Dataset excerpts

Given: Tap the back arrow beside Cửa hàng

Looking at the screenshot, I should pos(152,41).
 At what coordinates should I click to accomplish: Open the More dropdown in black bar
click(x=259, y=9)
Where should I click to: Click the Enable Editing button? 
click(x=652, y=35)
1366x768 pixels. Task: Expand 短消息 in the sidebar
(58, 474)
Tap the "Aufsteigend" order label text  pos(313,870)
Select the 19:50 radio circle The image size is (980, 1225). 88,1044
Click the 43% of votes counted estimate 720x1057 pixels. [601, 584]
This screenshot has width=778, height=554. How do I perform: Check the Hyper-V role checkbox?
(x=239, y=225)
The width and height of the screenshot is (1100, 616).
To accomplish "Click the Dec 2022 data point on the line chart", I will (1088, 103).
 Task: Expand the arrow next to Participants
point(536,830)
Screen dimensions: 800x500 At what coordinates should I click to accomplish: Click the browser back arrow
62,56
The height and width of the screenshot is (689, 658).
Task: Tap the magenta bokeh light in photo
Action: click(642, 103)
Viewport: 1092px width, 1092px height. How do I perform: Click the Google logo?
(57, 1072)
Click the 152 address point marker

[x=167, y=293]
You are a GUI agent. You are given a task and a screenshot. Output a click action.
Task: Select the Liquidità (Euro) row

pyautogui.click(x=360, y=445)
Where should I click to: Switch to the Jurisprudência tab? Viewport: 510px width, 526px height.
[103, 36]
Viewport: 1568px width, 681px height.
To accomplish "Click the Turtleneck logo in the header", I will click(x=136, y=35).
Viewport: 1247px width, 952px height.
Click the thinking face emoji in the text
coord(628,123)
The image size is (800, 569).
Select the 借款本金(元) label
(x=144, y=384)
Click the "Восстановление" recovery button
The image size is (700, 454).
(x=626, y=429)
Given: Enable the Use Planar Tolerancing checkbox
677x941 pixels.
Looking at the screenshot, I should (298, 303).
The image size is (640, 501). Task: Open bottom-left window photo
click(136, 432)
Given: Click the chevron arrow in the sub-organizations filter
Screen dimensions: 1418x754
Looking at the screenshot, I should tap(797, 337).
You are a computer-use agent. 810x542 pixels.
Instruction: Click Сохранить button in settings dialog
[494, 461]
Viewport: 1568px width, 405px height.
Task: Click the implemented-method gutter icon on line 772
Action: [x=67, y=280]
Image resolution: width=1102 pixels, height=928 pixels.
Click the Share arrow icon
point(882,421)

__Instructions to follow__:
Copy, from the lines above, each one that holds "will".

__Solution for this exercise__:
To accomplish "Click the Dec 2022 data point on the line chart", I will (1088, 103).
To accomplish "Click the Turtleneck logo in the header", I will click(x=136, y=35).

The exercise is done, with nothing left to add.